Ambos permanecieron en silencio durante unos instantes, reacios a pronunciar en voz alta la evidente conclusión. Era demasiado remota, demasiado dramática. Era como descubrir que el polo sur estaba en realidad en la parte de arriba del mundo, y que el polo norte estaba en la de abajo.
– ¿Una conspiración? -preguntó Victor por fin.
– Es una especie de conspiración muy rara -repuso Michael-. Y, además, ¿cuál es el móvil? ¿Cuál es la agenda política?
– Eso es lo que tenemos que averiguar -afirmó Victor.
Michael se puso a leer los apuntes del doctor Rice por segunda vez.
– Podríamos empezar por averiguar quién es H. Si a H. le interesaba saber si Frank Coward estaba listo para entrar en acción, en ese caso parece probable que H. sea el contacto del doctor Rice con los conspiradores. Eso suponiendo que en realidad haya conspiradores.
Victor pasó las hojas de la agenda del doctor Rice.
– Mmm… Conoce a mucha gente cuyos apellidos empiezan por H. Julius Habgood, cirujano dental. Kerry Hastings, florista. Norman T. Henry.
Michael se acercó a la mesa y cogió el teléfono.
– Voy a llamar otra vez a Marcia, a ver si ha tenido noticias de Joe.
– Masón Herridge, corredor de fincas. Ruth Hersov, corredora de fincas. Jacob Hertzman, siquiatra.
Michael marcó el número de teléfono de Joe y Marcia contestó al instante.
– ¿Joe? -preguntó la mujer con la voz desencajada por la preocupación.
– No, lo siento, Marcia. Soy yo, Michael. ¿Sigues sin tener noticias?
– Nada. Nadie lo ha visto, nadie ha tenido noticias de él.
– Seguro que está bien. Lo más probable es que ni siquiera se dé cuenta de lo preocupada que estás.

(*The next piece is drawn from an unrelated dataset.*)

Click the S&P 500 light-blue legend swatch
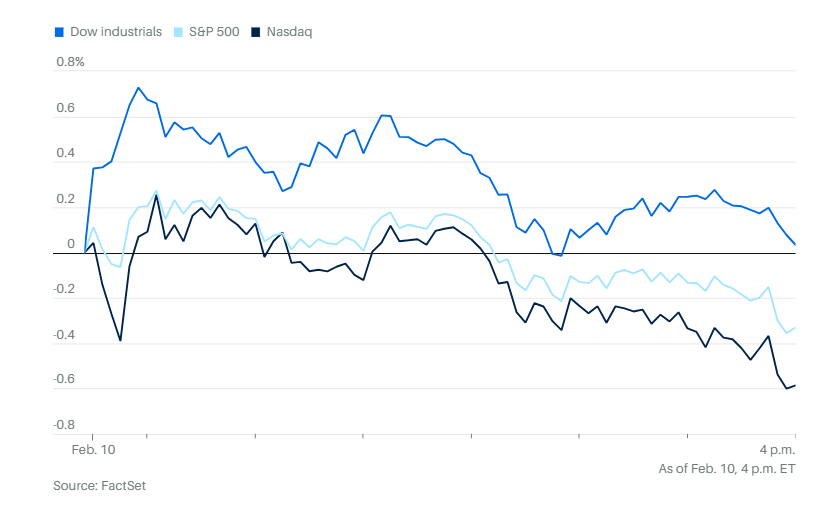This screenshot has height=506, width=840. pyautogui.click(x=178, y=32)
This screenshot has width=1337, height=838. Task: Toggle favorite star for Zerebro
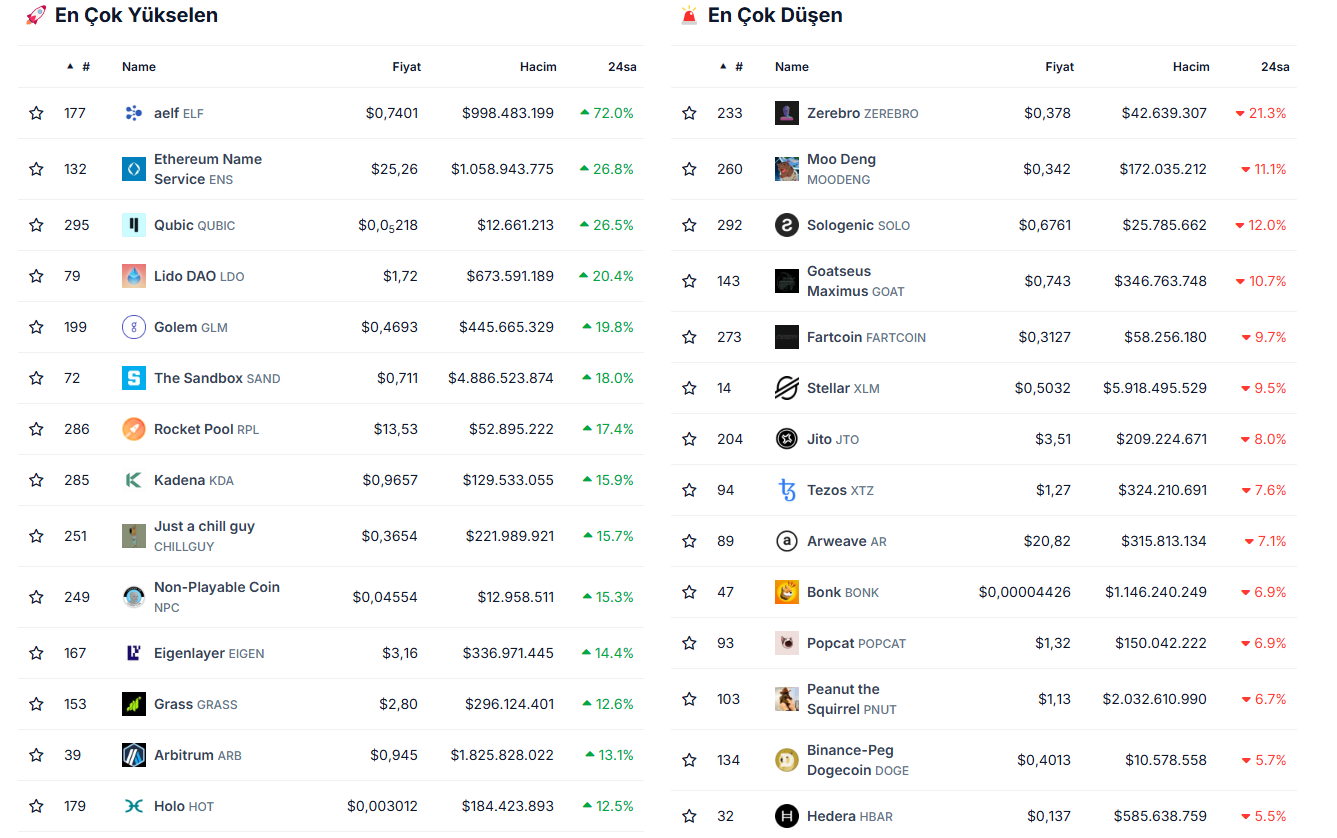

– Eso no te lo crees ni tú, ¿verdad? Joe no se esfumaría así, por las buenas, sin decírmelo. A veces está irritable, a veces impaciente, pero nunca cruel.
– ¿Puedo hacer algo? -le preguntó Michael.
– Joe Hesteren, reparación de automóviles -entonó Victor-. Joyce Hewitt. Leonard Heyderman.
– Sólo mantente en contacto conmigo -le suplicó Marcia-. Mi hermana viene mañana, pero me siento muy sola.
Michael colgó el teléfono. Estaba seriamente preocupado por Joe. Tenía la terrible y agobiante impresión de que Joe ya estaba muerto, y de que no volvería a verlo nunca, nunca, a no ser metido en el ataúd.
– Aquí hay uno raro -dijo Víctor.
– ¿Por qué? -le preguntó Michael.
– Porque es la única anotación sin nombre de pila, sólo por eso. Probablemente no signifique nada.
Michael dio la vuelta alrededor del sofá y miró por encima del hombro de Víctor. Éste estaba señalando un nombre y una dirección claramente escritos: «Señor Hillary, Goat's Cape.» Luego había un número de teléfono que empezaba ‹por 508.